Ideally, we'd like to optimize:
struct S { void f(); };
typedef void (S::*P)(void);
const P ps[2] = { &S::f, NULL };
void g(S s) {
P p = ps[0];
(s.*p)();
}
into "S.f()". I'm sure we don't do this now, but we could.
My patch actually moves a step in the right direction here. With the
current code, the optimizer is unable to determine that p refers to
&S::f, so the assembly for g() explicitly loads ps[0]. With my patch,
compiling with -O2 or -O3 causes g() to be assembled with direct
references to S::f()
Unfortunately, the optimizer isn't smart enough to know that _ZN1S1fEv
& 1 == 0, so the function still has to test for virtual function
offsets.
More about this below.
More concretely, does your patch handle:
struct S { void f(); };
typedef void (S::*P)(void);
const P p = &S::f;
template <P p> void g();
g<p>();
I'm not sure what is supposed to happen here.
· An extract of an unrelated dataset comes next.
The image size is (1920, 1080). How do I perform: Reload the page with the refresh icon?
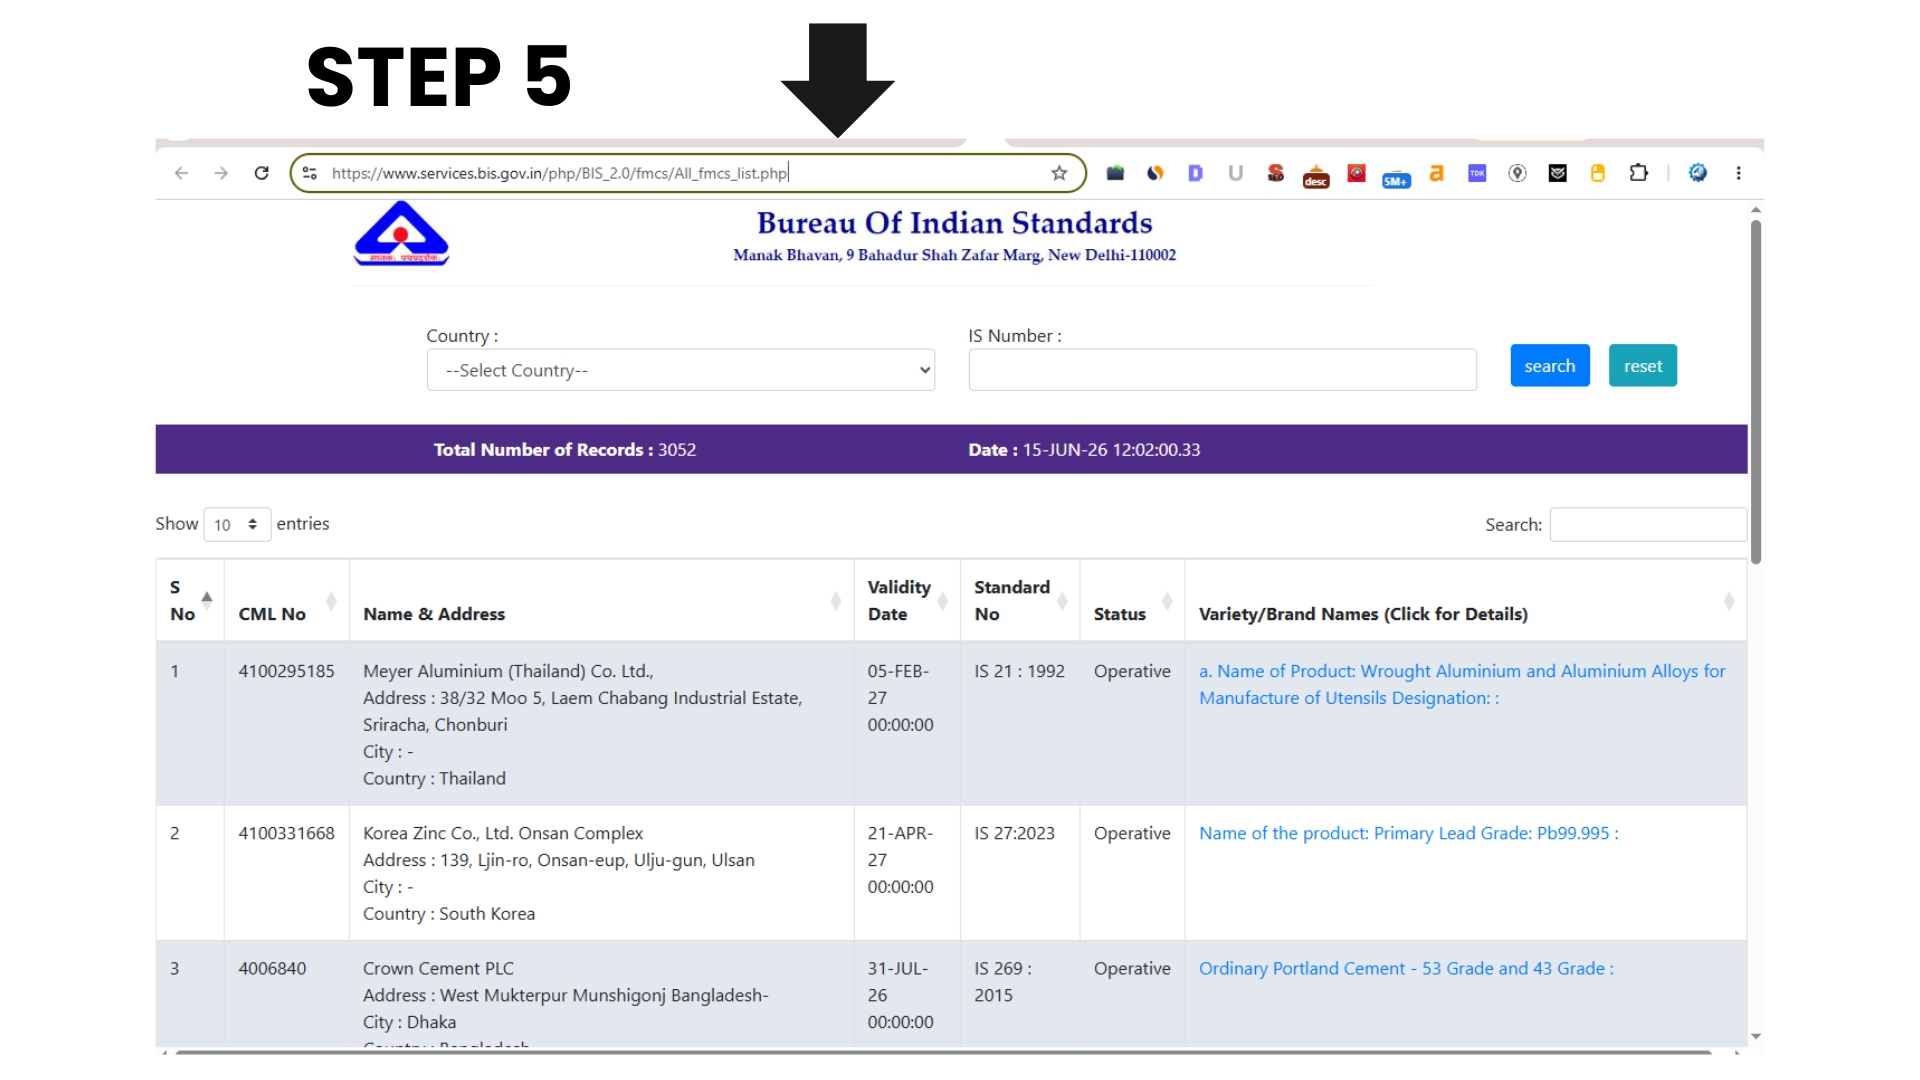[261, 173]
The trunk with my
changes, the trunk without my changes, and my ubuntu gcc-4.0.3
compiler all give the same errors:
m2.cc:5: error: 'p' cannot appear in a constant-expression
m2.cc:5: error: expected constructor, destructor, or type conversion
before ';' token
I'd like to be sure that the pointer-to-member constant is still
recognized by the template machinery as a constant parameter in this
case. I'm not sure if digest_init gets called in this case.
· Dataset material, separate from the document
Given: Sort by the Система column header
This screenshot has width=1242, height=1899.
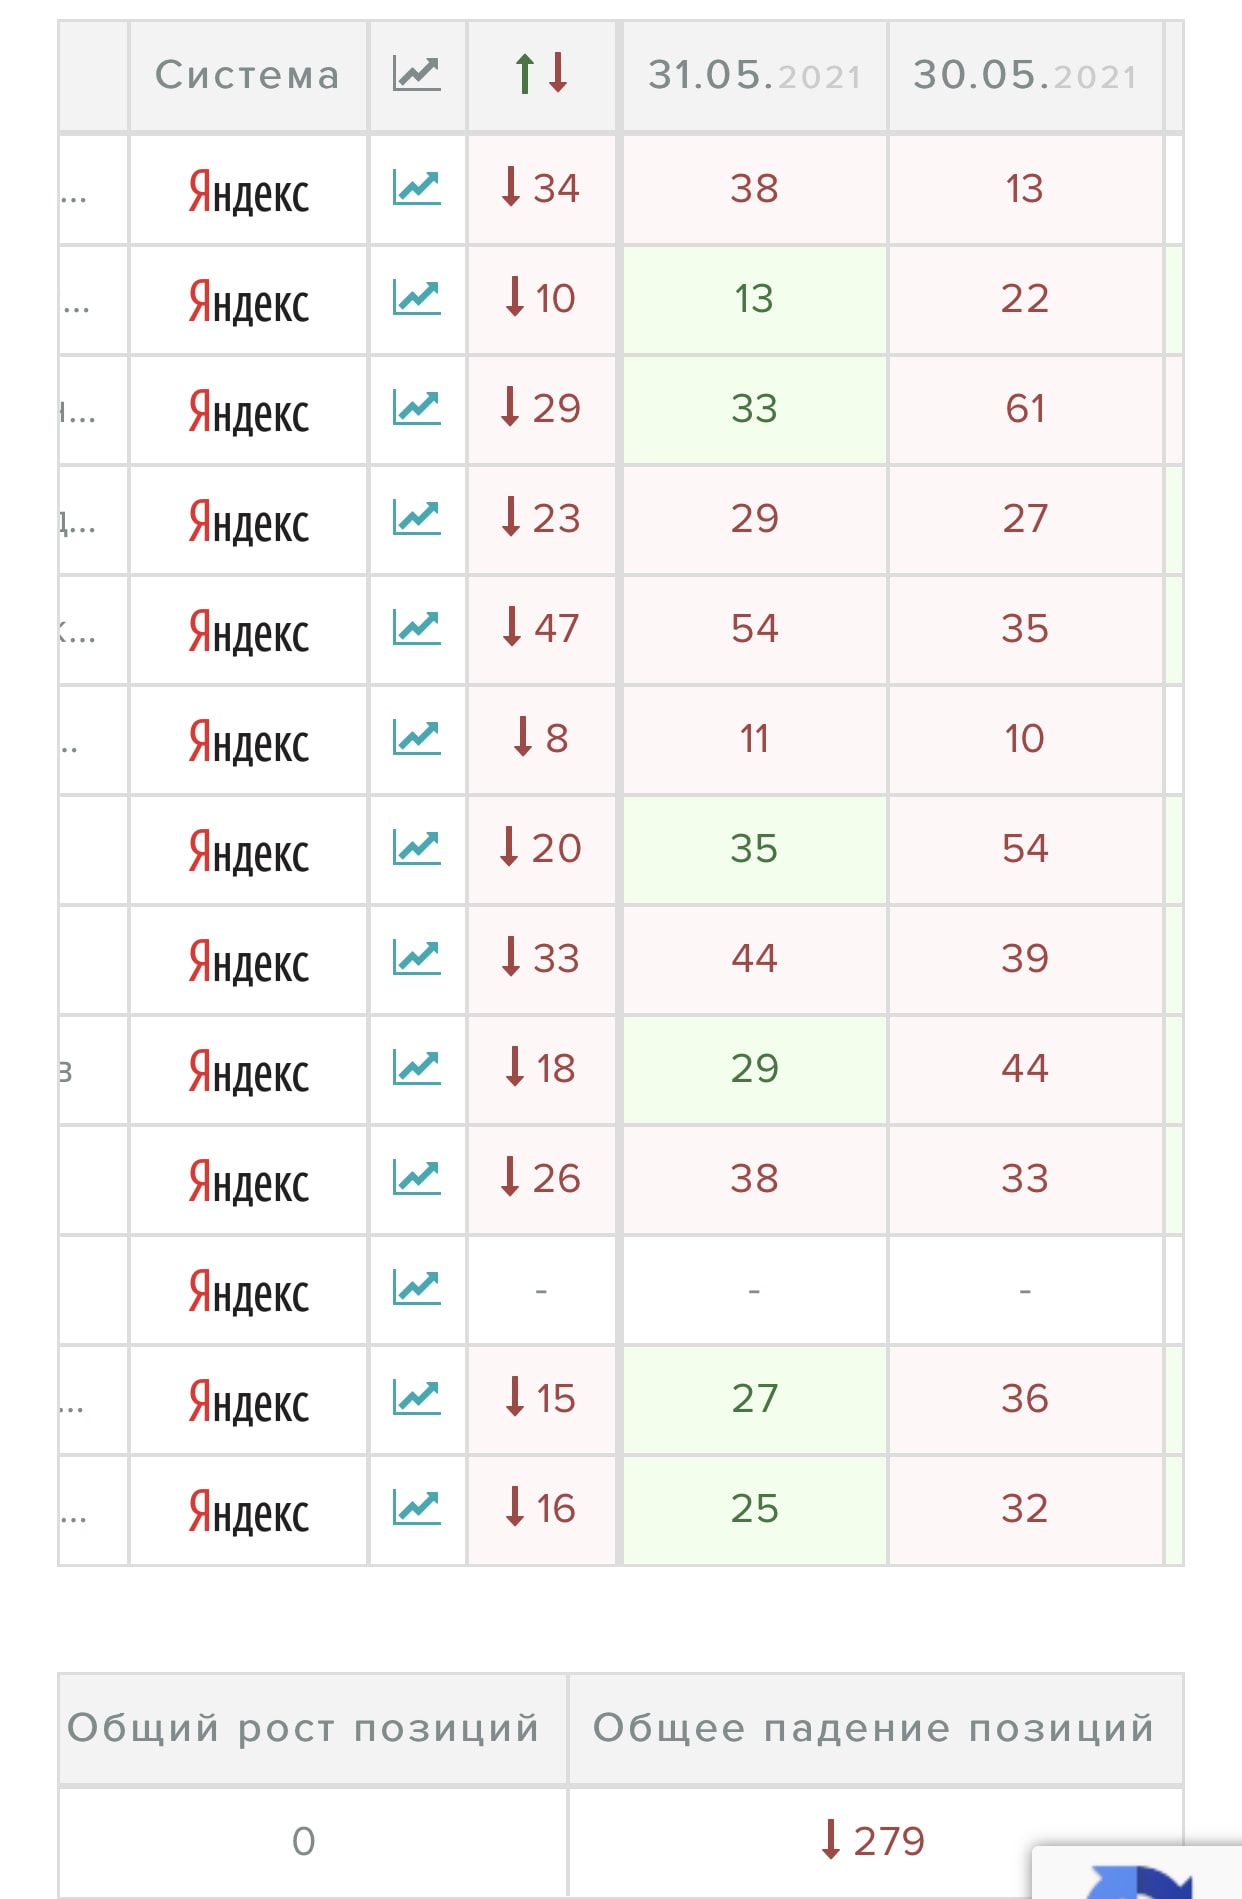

The above code does work if we replace "g<p>()" with "g<&S::f>()" and
wrap the whole thing inside a function, so, yes, pointer to member
constants are still treated as constant expressions in template
parameters. The g++ testsuite also verifies this.
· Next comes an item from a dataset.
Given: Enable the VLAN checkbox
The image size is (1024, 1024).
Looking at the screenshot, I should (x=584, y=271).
So, I'd be happier if we could do this at the point where we know we're
actually generating the constant, which is why the hooks went into
expand_constant in the first place.
Backing up, I'm assuming that the problem you're trying to handle is
that, for LTO, we need to avoid PTRMEM_CSTs, because we won't have
cplus_expand_constant around to expand them for us at LTO time? We
could just make PTRMEM_CST a part of the middle-end -- but,
unfortunately, expand_ptrmemfunc_cst depends on knowing how to cast to
virtual bases, which is C++-specific.
That's part of it. I also want to be able to include PTRMEM_CST's in
inter-file data flow and alias analysis.
For instance, if we have the following files:
m3.h:
struct S { void f(); };
typedef void (S::*P)(void);
extern const P ps[2];
m3-1.cc:
#include "m3.h"
#include <cstdlib>
const P ps[2] = { &S::f, NULL };
void g(S s) {
P p = ps[0];
(s.*p)();
}
m3-2.cc:
#include "m3.h"
void h(S s) {
P p = ps[0];
(s.*p)();
}
then not only should we be able to expand g(s) in s.f(), but we should
also be able to expand h(s) int s.f(). Ideally, both optimizations
should be handled identically, so we either need to pull PTRMEM_CST
into the middle end, or we need to expand PTRMEM_CST before the middle
end. I think the latter is probably simpler, but I'm also pretty new
to this stuff, so you might know better.
Therefore, I think the best solution would be to lower PTRMEM_CST only
at the point of outputting LTO information. (For PTRMEM_CSTs in the
bodies of functions, that already happens at the point of generating
GENERIC.) In other words, when outputting the initializer for a global
variable into the LTO information, call the lang_hook to expand
constants so that the lowered information makes it to LTO.
This gets us into the scenario where one set of optimizations is used
for intra-file optimization, and another for inter-file optimization
(g and h in the example above).
Thoughts?
Ollie